Sendo assim, Kaká, Cristiano Ronaldo, Sneijder, Ribéry, Eto’o, Xavi, Villa, Fernando Torres, Iniesta e Schweinsteiger ainda podem entrar na briga. Nenhum deles foi o melhor do mundo em algum mês do ano. Alguns dele sequer tiveram grandes momentos de destaque. Mas são essenciais para suas seleções e, caso brilhem, certamente se tornarão favoritos para o prêmio.
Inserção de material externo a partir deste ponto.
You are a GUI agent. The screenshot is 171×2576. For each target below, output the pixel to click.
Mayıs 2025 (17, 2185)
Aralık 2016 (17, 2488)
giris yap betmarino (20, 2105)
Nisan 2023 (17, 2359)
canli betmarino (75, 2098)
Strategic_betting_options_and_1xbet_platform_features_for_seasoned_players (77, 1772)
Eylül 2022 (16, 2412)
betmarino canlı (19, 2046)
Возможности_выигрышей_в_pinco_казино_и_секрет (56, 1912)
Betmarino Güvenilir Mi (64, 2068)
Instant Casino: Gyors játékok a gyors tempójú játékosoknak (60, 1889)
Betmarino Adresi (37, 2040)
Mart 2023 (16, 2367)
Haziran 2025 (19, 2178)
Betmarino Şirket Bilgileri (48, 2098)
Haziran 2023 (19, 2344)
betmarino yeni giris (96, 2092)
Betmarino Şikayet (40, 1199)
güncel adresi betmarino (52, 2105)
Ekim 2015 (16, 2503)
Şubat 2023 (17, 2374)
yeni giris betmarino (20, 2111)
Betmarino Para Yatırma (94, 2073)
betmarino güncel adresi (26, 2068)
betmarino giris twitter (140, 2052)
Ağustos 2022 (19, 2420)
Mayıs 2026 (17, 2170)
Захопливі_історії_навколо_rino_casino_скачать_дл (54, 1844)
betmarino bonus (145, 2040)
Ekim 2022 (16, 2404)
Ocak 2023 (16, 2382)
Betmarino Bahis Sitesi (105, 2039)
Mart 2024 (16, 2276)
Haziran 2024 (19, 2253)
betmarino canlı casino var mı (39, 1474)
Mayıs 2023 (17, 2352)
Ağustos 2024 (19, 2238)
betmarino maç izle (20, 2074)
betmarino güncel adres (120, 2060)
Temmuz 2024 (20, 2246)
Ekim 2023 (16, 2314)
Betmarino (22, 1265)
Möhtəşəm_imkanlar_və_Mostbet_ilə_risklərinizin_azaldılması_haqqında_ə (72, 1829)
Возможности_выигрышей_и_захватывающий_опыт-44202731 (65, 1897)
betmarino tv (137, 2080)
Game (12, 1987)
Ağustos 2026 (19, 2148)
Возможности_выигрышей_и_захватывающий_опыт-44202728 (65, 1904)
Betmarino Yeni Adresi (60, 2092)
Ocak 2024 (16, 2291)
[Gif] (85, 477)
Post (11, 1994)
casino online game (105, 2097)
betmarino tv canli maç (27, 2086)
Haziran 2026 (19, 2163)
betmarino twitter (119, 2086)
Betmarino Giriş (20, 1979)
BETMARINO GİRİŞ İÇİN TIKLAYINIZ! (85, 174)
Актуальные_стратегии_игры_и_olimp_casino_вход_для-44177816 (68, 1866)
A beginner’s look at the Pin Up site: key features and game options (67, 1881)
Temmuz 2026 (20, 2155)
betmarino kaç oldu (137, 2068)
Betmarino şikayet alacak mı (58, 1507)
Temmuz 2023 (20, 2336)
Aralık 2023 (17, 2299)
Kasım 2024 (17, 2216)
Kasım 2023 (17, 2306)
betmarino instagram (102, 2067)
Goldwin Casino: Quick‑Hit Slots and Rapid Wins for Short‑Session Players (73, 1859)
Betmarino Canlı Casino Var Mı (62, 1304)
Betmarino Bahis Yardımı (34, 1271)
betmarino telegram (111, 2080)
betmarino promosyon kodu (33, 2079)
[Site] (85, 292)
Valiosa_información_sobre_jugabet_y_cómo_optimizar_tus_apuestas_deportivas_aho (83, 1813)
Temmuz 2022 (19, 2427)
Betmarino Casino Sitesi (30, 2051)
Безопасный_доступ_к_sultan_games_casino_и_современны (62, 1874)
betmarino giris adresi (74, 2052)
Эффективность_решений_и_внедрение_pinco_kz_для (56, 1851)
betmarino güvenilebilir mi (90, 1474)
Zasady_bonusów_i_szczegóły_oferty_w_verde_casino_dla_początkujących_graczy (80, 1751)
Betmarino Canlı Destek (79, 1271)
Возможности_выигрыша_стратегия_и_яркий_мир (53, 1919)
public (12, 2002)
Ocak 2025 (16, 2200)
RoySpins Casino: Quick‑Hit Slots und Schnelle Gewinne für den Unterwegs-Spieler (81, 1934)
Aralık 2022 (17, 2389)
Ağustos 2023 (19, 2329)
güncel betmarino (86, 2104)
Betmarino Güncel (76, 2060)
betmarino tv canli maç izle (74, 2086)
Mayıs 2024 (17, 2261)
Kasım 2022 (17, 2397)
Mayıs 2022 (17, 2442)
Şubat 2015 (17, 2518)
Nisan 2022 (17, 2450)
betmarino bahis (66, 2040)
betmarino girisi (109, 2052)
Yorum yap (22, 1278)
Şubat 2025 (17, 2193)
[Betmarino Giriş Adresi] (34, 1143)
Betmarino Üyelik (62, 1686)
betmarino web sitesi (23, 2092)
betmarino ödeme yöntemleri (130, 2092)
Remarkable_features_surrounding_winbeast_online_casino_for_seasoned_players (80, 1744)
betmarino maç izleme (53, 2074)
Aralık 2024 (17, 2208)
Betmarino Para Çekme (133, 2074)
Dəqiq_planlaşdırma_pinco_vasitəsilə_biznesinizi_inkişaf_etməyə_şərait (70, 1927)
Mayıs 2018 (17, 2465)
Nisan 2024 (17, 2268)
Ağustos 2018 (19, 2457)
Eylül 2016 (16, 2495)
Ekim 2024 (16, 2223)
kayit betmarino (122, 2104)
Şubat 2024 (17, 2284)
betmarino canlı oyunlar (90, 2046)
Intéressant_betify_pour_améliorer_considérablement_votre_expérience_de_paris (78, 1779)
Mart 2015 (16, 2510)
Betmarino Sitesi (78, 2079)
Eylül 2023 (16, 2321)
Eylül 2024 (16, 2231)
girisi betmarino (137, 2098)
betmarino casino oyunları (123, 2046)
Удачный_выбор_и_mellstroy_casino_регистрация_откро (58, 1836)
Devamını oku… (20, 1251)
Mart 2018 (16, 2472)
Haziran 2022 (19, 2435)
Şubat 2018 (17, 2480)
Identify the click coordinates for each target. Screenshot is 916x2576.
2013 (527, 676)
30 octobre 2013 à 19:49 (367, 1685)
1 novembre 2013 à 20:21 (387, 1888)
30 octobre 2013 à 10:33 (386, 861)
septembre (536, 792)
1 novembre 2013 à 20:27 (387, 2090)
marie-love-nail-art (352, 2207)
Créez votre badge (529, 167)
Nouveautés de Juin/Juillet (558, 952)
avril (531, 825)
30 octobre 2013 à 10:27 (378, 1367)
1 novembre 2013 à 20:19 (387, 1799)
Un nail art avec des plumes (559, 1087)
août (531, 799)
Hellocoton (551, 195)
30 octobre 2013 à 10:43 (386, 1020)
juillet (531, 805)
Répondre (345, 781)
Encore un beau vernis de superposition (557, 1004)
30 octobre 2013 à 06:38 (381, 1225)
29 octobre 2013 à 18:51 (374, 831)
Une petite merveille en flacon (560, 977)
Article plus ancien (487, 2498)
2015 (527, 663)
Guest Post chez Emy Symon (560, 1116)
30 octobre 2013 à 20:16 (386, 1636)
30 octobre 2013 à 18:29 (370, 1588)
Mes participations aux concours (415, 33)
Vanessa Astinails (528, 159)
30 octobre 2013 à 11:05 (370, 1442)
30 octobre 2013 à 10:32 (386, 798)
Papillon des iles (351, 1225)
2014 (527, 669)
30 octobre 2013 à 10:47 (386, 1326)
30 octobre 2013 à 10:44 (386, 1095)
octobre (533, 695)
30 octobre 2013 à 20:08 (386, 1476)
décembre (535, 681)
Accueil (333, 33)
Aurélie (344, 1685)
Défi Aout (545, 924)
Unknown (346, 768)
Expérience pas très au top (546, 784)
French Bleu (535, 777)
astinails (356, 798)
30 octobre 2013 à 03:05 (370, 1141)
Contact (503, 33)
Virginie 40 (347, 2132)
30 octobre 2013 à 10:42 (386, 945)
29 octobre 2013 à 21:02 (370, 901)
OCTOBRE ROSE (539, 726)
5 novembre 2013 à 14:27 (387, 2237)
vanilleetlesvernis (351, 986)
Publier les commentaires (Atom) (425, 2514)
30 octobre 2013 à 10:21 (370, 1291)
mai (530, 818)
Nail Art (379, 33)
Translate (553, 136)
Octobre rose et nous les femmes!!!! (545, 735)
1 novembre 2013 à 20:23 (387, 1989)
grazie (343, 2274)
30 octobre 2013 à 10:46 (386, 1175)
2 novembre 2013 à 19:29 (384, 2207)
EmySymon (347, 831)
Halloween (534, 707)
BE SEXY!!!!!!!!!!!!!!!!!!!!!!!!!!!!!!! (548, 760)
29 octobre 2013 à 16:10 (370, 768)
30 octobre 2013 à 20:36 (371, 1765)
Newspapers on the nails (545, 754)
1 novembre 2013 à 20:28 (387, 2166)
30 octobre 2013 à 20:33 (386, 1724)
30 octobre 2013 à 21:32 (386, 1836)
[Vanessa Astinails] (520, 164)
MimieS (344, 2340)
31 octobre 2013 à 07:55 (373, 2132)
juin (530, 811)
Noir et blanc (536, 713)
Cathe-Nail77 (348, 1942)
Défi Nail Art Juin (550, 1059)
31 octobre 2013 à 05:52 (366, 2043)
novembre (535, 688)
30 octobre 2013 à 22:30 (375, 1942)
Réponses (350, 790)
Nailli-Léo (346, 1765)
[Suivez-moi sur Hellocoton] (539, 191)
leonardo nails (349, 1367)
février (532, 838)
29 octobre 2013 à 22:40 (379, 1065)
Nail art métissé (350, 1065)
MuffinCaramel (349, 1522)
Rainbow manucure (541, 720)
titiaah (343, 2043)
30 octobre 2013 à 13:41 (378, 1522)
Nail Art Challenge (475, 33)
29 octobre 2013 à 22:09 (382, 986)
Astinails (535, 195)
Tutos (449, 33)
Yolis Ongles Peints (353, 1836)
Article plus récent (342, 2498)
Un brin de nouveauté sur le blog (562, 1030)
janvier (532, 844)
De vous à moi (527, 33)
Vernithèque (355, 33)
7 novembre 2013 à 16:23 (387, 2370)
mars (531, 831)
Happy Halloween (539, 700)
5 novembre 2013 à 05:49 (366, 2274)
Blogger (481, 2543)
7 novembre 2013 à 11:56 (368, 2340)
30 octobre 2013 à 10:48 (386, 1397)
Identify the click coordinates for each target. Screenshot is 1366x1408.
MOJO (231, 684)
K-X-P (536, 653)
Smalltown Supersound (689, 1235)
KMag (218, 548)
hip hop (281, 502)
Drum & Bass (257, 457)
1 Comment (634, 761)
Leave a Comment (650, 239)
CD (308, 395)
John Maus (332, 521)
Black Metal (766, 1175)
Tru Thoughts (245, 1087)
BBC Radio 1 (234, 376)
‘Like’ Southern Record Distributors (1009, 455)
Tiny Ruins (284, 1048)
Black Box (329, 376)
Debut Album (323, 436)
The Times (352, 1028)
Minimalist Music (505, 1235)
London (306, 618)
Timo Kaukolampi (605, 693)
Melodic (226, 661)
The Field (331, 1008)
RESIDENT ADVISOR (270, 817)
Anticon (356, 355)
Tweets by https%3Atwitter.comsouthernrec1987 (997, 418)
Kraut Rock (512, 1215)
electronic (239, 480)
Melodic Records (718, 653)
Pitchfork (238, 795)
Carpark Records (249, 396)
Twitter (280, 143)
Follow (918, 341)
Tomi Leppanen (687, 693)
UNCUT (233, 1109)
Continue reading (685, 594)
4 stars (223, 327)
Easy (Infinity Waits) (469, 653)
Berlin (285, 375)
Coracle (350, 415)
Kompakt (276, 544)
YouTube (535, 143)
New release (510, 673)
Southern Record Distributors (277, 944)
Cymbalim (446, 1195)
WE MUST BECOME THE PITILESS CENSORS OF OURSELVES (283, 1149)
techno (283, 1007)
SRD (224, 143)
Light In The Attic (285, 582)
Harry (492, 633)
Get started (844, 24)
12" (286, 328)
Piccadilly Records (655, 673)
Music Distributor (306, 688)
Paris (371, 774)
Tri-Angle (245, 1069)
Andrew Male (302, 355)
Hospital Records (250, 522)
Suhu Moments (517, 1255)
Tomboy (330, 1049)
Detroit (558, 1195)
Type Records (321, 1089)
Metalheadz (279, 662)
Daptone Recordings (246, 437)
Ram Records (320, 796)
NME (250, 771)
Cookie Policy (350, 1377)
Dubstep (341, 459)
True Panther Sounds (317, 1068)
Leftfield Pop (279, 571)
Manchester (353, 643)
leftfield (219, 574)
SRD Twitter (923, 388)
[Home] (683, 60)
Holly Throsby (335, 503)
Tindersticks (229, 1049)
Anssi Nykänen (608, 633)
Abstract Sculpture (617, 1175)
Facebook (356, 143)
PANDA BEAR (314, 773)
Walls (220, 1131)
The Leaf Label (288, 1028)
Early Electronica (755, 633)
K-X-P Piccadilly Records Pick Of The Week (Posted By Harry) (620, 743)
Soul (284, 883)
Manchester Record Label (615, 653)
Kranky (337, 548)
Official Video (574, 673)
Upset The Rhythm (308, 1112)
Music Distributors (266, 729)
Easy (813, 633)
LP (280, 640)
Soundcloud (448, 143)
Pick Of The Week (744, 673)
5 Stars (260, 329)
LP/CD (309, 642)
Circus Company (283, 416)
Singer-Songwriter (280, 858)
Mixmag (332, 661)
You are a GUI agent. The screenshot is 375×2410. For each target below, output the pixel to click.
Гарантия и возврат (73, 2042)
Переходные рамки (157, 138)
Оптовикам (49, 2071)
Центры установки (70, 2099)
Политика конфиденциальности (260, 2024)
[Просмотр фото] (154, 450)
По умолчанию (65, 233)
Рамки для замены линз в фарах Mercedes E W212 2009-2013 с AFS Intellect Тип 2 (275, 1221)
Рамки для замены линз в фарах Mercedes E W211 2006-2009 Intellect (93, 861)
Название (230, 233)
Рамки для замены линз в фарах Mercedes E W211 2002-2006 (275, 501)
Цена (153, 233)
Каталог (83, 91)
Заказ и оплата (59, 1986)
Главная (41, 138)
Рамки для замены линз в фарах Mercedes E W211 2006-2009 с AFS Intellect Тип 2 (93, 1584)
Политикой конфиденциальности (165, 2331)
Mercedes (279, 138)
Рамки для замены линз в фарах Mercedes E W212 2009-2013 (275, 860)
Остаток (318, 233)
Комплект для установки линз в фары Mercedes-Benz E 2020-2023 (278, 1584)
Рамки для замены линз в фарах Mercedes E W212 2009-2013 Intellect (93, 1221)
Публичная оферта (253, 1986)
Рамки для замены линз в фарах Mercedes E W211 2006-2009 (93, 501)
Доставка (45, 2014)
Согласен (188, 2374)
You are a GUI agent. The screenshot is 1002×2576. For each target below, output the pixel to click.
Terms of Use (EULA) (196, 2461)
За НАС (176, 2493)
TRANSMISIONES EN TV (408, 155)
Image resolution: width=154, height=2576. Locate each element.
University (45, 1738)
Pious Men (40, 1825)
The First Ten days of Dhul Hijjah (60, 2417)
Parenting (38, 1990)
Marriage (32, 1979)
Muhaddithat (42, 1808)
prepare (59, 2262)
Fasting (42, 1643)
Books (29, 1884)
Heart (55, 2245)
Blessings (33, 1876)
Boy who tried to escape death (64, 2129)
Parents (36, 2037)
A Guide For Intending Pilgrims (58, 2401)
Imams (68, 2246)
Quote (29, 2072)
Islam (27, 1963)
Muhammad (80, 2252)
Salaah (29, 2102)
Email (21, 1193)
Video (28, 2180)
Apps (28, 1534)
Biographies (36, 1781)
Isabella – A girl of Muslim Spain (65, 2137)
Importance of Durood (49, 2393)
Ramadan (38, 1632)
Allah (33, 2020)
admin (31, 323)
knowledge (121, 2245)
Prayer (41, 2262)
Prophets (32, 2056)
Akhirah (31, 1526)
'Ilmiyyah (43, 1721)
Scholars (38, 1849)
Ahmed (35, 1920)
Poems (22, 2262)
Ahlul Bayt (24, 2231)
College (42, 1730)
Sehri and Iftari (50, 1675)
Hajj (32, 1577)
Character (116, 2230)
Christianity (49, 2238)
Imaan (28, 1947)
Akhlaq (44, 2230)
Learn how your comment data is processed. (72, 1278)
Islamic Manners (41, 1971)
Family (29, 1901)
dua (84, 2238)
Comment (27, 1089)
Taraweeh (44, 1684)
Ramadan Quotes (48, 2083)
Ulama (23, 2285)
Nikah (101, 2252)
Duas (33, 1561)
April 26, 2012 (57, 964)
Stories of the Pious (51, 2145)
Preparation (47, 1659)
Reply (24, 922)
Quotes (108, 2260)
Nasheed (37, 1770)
O que não dá pra fazer é ficar em cima do muro. Não é o costume deste blog e por isso vou arriscar: o fora de série Lionel Messi vai finalmente aprontar das suas com a camisa da Argentina. Com adversários fáceis na 1ª fase, a equipe de Maradona vai poder crescer durante a Copa e deve criar condições para a “Pulga” brilhar na fase final.

Claro que é só um palpite e, na verdade, o importante é saber que todos os citados acima são exatamente aqueles que têm maiores chances de faturar o prêmio individual do ano, mas que será decidido entre junho e julho. E para você, quem vai ser o craque da Copa?